*Written task*
Present every line of the listing that follows as a numbered list, omitting blank lines.
=====
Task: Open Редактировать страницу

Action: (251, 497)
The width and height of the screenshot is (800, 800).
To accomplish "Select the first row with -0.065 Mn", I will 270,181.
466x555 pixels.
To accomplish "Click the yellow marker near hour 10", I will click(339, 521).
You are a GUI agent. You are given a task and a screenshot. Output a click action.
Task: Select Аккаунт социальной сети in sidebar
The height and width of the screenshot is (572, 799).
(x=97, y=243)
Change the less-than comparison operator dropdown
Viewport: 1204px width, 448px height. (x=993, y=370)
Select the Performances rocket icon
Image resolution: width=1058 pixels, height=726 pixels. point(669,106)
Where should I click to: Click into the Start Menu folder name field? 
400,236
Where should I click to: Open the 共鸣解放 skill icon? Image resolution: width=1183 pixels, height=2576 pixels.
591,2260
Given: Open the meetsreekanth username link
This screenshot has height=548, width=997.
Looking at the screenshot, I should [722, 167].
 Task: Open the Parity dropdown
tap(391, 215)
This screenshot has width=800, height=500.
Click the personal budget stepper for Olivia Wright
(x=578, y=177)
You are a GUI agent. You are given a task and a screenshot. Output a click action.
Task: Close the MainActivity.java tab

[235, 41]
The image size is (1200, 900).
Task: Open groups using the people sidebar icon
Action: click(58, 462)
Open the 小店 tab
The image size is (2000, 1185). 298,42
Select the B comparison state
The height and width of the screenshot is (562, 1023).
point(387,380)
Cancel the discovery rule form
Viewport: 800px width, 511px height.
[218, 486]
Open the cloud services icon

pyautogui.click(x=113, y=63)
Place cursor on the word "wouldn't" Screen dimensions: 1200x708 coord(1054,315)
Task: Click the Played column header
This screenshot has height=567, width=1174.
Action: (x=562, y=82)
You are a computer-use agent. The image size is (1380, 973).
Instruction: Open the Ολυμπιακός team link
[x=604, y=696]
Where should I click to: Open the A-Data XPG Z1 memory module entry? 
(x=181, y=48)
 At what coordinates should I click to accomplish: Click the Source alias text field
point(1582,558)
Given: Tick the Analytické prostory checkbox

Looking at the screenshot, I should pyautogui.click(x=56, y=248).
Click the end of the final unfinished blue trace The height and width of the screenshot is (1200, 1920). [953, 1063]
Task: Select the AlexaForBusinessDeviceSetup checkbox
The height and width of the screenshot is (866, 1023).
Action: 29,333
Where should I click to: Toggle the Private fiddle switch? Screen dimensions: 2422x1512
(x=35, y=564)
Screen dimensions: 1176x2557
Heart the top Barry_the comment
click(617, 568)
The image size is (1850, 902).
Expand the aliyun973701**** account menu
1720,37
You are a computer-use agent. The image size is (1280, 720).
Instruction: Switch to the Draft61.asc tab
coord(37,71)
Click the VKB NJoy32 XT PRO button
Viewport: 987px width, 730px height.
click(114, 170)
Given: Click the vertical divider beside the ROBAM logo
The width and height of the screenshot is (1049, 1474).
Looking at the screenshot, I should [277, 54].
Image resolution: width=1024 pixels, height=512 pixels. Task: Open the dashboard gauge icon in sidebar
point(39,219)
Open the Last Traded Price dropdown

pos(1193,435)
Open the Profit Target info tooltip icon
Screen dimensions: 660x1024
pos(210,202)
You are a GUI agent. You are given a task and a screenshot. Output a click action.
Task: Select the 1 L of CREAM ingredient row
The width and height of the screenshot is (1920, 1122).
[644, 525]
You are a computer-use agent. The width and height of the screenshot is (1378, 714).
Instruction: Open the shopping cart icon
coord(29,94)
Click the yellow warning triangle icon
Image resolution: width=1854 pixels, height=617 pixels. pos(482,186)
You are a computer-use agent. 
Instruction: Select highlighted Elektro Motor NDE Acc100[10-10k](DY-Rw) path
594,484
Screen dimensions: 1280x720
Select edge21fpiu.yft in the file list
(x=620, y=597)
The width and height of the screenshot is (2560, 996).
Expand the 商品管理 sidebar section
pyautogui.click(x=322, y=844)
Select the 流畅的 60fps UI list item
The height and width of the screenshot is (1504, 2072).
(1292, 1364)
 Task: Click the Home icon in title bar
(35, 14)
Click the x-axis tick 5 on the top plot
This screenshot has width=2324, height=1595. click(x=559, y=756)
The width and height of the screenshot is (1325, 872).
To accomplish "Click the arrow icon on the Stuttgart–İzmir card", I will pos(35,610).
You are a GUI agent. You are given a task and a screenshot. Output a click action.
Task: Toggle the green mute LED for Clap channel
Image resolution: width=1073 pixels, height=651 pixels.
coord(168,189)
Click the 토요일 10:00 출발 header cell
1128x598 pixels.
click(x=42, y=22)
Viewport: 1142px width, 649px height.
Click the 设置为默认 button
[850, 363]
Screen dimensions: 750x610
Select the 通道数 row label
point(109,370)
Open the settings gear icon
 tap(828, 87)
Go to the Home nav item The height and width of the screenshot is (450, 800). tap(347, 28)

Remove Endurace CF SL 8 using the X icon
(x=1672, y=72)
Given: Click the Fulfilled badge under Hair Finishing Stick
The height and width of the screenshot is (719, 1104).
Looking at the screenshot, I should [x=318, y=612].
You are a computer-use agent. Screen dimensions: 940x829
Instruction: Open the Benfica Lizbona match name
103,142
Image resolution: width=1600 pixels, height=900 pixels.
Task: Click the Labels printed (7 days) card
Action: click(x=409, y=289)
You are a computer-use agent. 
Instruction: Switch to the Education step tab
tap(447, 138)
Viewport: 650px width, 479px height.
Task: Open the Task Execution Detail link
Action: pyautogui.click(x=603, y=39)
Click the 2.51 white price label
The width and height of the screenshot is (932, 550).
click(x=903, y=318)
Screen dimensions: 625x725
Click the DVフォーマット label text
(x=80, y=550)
=====
*Answer for this exercise*
1. Task: Open Редактировать страницу
2. Action: (251, 497)
3. The width and height of the screenshot is (800, 800).
4. To accomplish "Select the first row with -0.065 Mn", I will 270,181.
5. 466x555 pixels.
6. To accomplish "Click the yellow marker near hour 10", I will click(339, 521).
7. You are a GUI agent. You are given a task and a screenshot. Output a click action.
8. Task: Select Аккаунт социальной сети in sidebar
9. The height and width of the screenshot is (572, 799).
10. (x=97, y=243)
11. Change the less-than comparison operator dropdown
12. Viewport: 1204px width, 448px height. (x=993, y=370)
13. Select the Performances rocket icon
14. Image resolution: width=1058 pixels, height=726 pixels. point(669,106)
15. Where should I click to: Click into the Start Menu folder name field? 
16. 400,236
17. Where should I click to: Open the 共鸣解放 skill icon? Image resolution: width=1183 pixels, height=2576 pixels.
18. 591,2260
19. Given: Open the meetsreekanth username link
20. This screenshot has height=548, width=997.
21. Looking at the screenshot, I should [722, 167].
22.  Task: Open the Parity dropdown
23. tap(391, 215)
24. This screenshot has width=800, height=500.
25. Click the personal budget stepper for Olivia Wright
26. (x=578, y=177)
27. You are a GUI agent. You are given a task and a screenshot. Output a click action.
28. Task: Close the MainActivity.java tab
29. [235, 41]
30. The image size is (1200, 900).
31. Task: Open groups using the people sidebar icon
32. Action: click(58, 462)
33. Open the 小店 tab
34. The image size is (2000, 1185). 298,42
35. Select the B comparison state
36. The height and width of the screenshot is (562, 1023).
37. point(387,380)
38. Cancel the discovery rule form
39. Viewport: 800px width, 511px height.
40. [218, 486]
41. Open the cloud services icon
42. pyautogui.click(x=113, y=63)
43. Place cursor on the word "wouldn't" Screen dimensions: 1200x708 coord(1054,315)
44. Task: Click the Played column header
45. This screenshot has height=567, width=1174.
46. Action: (x=562, y=82)
47. You are a computer-use agent. The image size is (1380, 973).
48. Instruction: Open the Ολυμπιακός team link
49. [x=604, y=696]
50. Where should I click to: Open the A-Data XPG Z1 memory module entry? 
51. (x=181, y=48)
52.  At what coordinates should I click to accomplish: Click the Source alias text field
53. point(1582,558)
54. Given: Tick the Analytické prostory checkbox
55. Looking at the screenshot, I should pyautogui.click(x=56, y=248).
56. Click the end of the final unfinished blue trace The height and width of the screenshot is (1200, 1920). [953, 1063]
57. Task: Select the AlexaForBusinessDeviceSetup checkbox
58. The height and width of the screenshot is (866, 1023).
59. Action: 29,333
60. Where should I click to: Toggle the Private fiddle switch? Screen dimensions: 2422x1512
61. (x=35, y=564)
62. Screen dimensions: 1176x2557
63. Heart the top Barry_the comment
64. click(617, 568)
65. The image size is (1850, 902).
66. Expand the aliyun973701**** account menu
67. 1720,37
68. You are a computer-use agent. The image size is (1280, 720).
69. Instruction: Switch to the Draft61.asc tab
70. coord(37,71)
71. Click the VKB NJoy32 XT PRO button
72. Viewport: 987px width, 730px height.
73. click(114, 170)
74. Given: Click the vertical divider beside the ROBAM logo
75. The width and height of the screenshot is (1049, 1474).
76. Looking at the screenshot, I should [277, 54].
77. Image resolution: width=1024 pixels, height=512 pixels. Task: Open the dashboard gauge icon in sidebar
78. point(39,219)
79. Open the Last Traded Price dropdown
80. pos(1193,435)
81. Open the Profit Target info tooltip icon
82. Screen dimensions: 660x1024
83. pos(210,202)
84. You are a GUI agent. You are given a task and a screenshot. Output a click action.
85. Task: Select the 1 L of CREAM ingredient row
86. The width and height of the screenshot is (1920, 1122).
87. [644, 525]
88. You are a computer-use agent. The width and height of the screenshot is (1378, 714).
89. Instruction: Open the shopping cart icon
90. coord(29,94)
91. Click the yellow warning triangle icon
92. Image resolution: width=1854 pixels, height=617 pixels. pos(482,186)
93. You are a computer-use agent. 
94. Instruction: Select highlighted Elektro Motor NDE Acc100[10-10k](DY-Rw) path
95. 594,484
96. Screen dimensions: 1280x720
97. Select edge21fpiu.yft in the file list
98. (x=620, y=597)
99. The width and height of the screenshot is (2560, 996).
100. Expand the 商品管理 sidebar section
101. pyautogui.click(x=322, y=844)
102. Select the 流畅的 60fps UI list item
103. The height and width of the screenshot is (1504, 2072).
104. (1292, 1364)
105.  Task: Click the Home icon in title bar
106. (35, 14)
107. Click the x-axis tick 5 on the top plot
108. This screenshot has width=2324, height=1595. click(x=559, y=756)
109. The width and height of the screenshot is (1325, 872).
110. To accomplish "Click the arrow icon on the Stuttgart–İzmir card", I will pos(35,610).
111. You are a GUI agent. You are given a task and a screenshot. Output a click action.
112. Task: Toggle the green mute LED for Clap channel
113. Image resolution: width=1073 pixels, height=651 pixels.
114. coord(168,189)
115. Click the 토요일 10:00 출발 header cell
116. 1128x598 pixels.
117. click(x=42, y=22)
118. Viewport: 1142px width, 649px height.
119. Click the 设置为默认 button
120. [850, 363]
121. Screen dimensions: 750x610
122. Select the 通道数 row label
123. point(109,370)
124. Open the settings gear icon
125.  tap(828, 87)
126. Go to the Home nav item The height and width of the screenshot is (450, 800). tap(347, 28)
127. Remove Endurace CF SL 8 using the X icon
128. (x=1672, y=72)
129. Given: Click the Fulfilled badge under Hair Finishing Stick
130. The height and width of the screenshot is (719, 1104).
131. Looking at the screenshot, I should [x=318, y=612].
132. You are a computer-use agent. Screen dimensions: 940x829
133. Instruction: Open the Benfica Lizbona match name
134. 103,142
135. Image resolution: width=1600 pixels, height=900 pixels.
136. Task: Click the Labels printed (7 days) card
137. Action: click(x=409, y=289)
138. You are a computer-use agent. 
139. Instruction: Switch to the Education step tab
140. tap(447, 138)
141. Viewport: 650px width, 479px height.
142. Task: Open the Task Execution Detail link
143. Action: pyautogui.click(x=603, y=39)
144. Click the 2.51 white price label
145. The width and height of the screenshot is (932, 550).
146. click(x=903, y=318)
147. Screen dimensions: 625x725
148. Click the DVフォーマット label text
149. (x=80, y=550)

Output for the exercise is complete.